- _BRANO SCELTO_
"""
Il Monviso come stella polare

Mi chiamo Caterina, tra poco avrò 35 anni. Nata in Francia e cresciuta in alta Valle Susa, sono arrivata in valle Po una quindicina d’anni fa, seguendo i miei genitori nel ritorno alle origini dopo una vita di lavoro sulle montagne olimpiche. Ai piedi del Monviso, ho scoperto una montagna del tutto nuova, lontana dal turismo dei grandi numeri, molto diversa da quella a cui ero abituata.

I primi mesi ho faticato davvero a inquadrare la situazione. Mai e poi mai al primo approccio con i miei coetanei avrei mai pensato di sentirmi chiedere: “Ma sei di qui, o non sei di qui?”

Mi pareva un salto indietro nel tempo. D’altro canto, comprese le regole del gioco, ho iniziato a utilizzare il cognome di mia nonna (il più diffuso in paese) come passe partout, pur di iniziare a socializzare un po’.
Fortunatamente nel giro di pochi mesi, grazie a Napo (il mio meticcio infaticabile) e alla mia passione per l’escursionismo, ho iniziato a familiarizzare con questa nuova dimensione, fino a innamorarmene follemente.


Il Monviso che domina la valle ti stupisce sbucando tra boschi e baite quando meno te lo aspetti, ma se devi fotografarlo o attendi ospiti, stai pur certo che si nasconderà tra le nuvole. La conquista della vetta è diventata un appuntamento annuale vissuto ogni volta con uno spiriti diverso: a volte più attento alla prestazione atletica, altre al significato della salita e della compagnia.

Unendo questo nuovo grande amore con la mia viscerale passione per la scrittura e la ricerca, mi sono ritrovata quasi per caso coinvolta nella prima grande ricerca monografica sulle Guide del Monviso.

E così è arrivato nelle librerie “Pastori di Montagne – storia delle Guide Alpine del Monviso”: 300 pagine di soddisfazione e fatica, condivise con i mostri sacri della mia nuova valle.
"""
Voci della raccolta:
"""
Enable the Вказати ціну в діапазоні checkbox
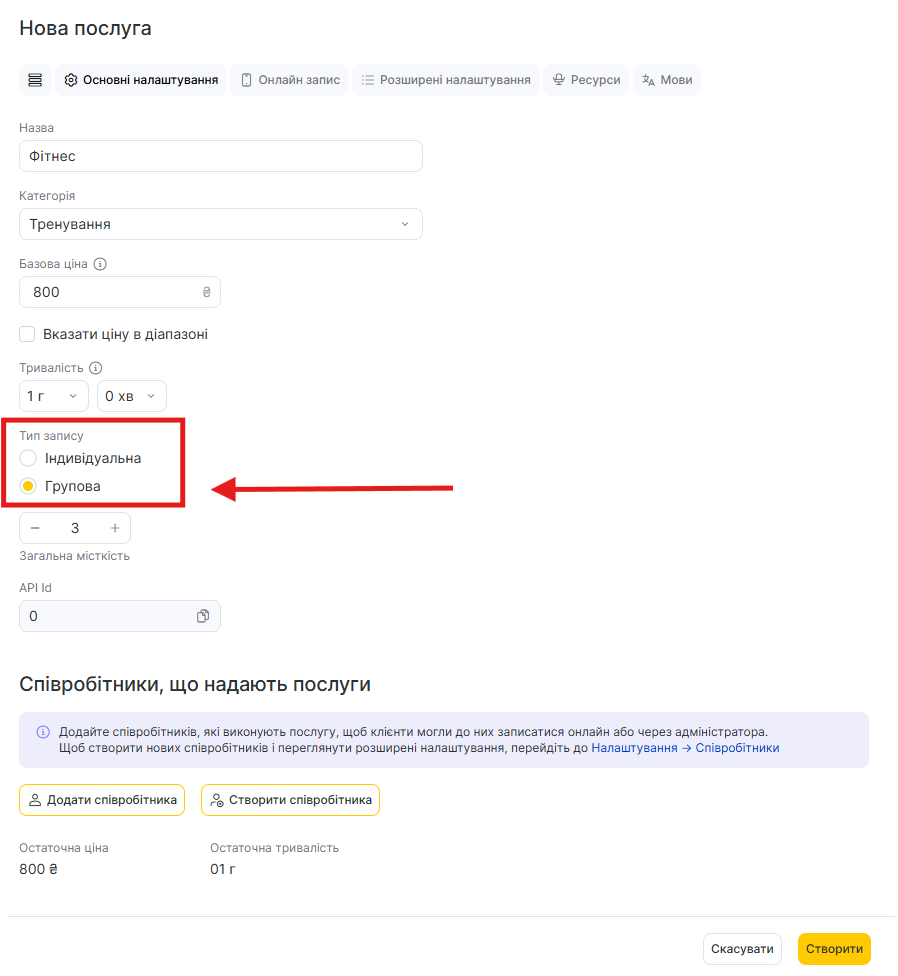898x976 pixels. [x=28, y=334]
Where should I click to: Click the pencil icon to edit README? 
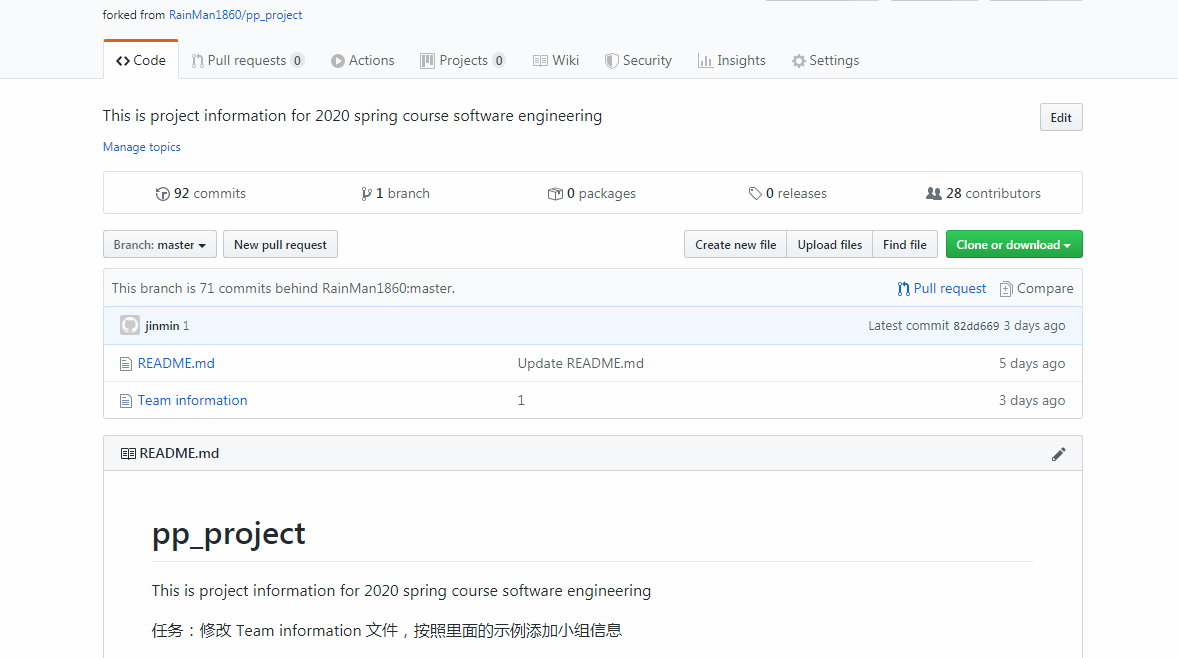point(1058,454)
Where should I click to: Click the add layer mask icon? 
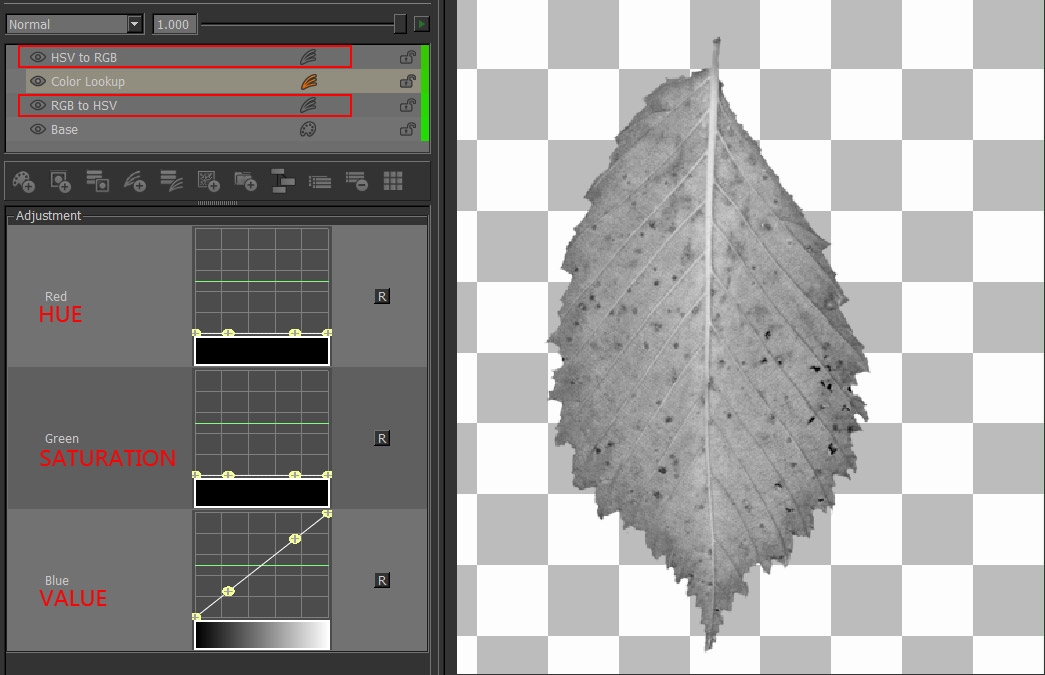(61, 181)
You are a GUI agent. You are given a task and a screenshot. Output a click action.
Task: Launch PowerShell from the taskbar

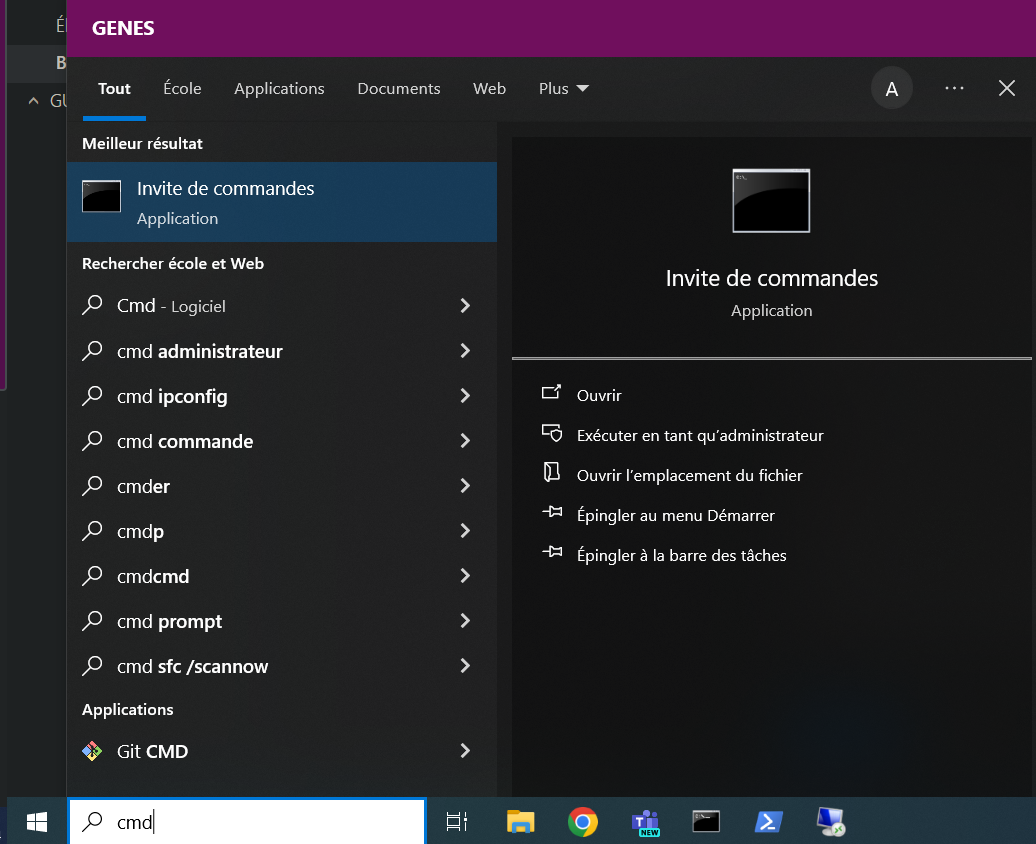pyautogui.click(x=768, y=821)
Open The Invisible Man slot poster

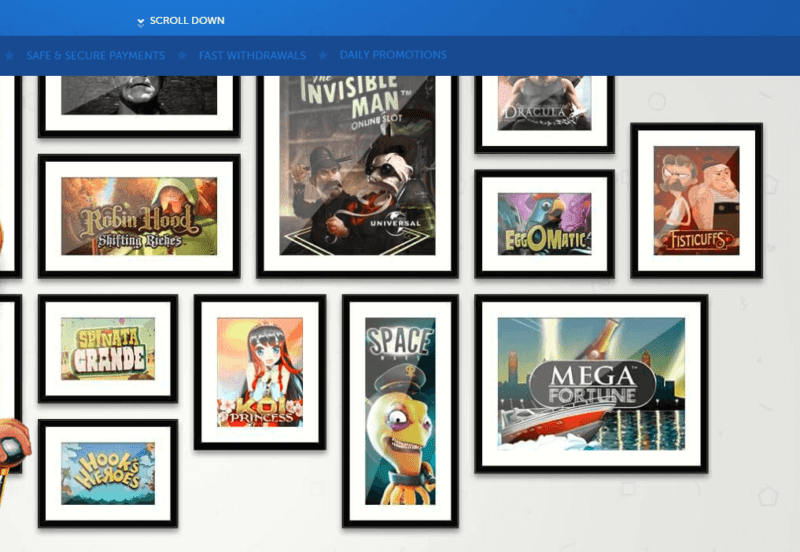point(357,165)
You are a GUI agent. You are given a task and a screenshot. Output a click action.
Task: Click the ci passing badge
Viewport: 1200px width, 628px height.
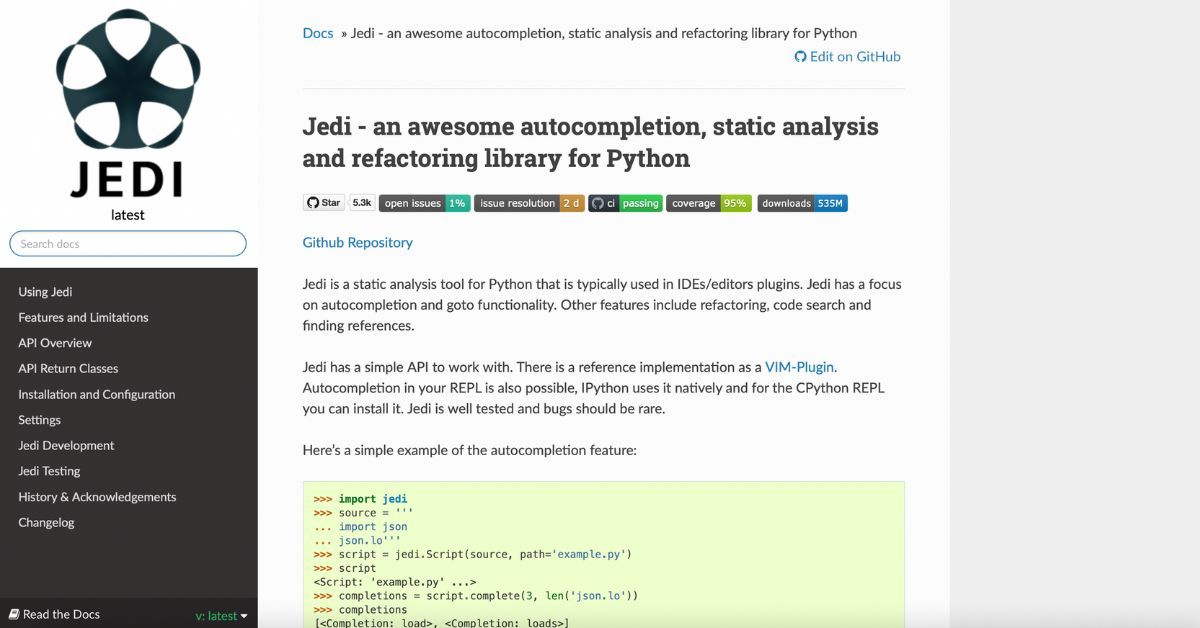[x=624, y=203]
"""
- _CONSEGNA_
Modifica il passo del brano sul Monviso che parte da "Il Monviso come" e arriva a "cui ero abituata.": riscrivilo mettendo "Svizzera" al posto di "Francia".

- _RISULTATO_
Il Monviso come stella polare

Mi chiamo Caterina, tra poco avrò 35 anni. Nata in Svizzera e cresciuta in alta Valle Susa, sono arrivata in valle Po una quindicina d’anni fa, seguendo i miei genitori nel ritorno alle origini dopo una vita di lavoro sulle montagne olimpiche. Ai piedi del Monviso, ho scoperto una montagna del tutto nuova, lontana dal turismo dei grandi numeri, molto diversa da quella a cui ero abituata.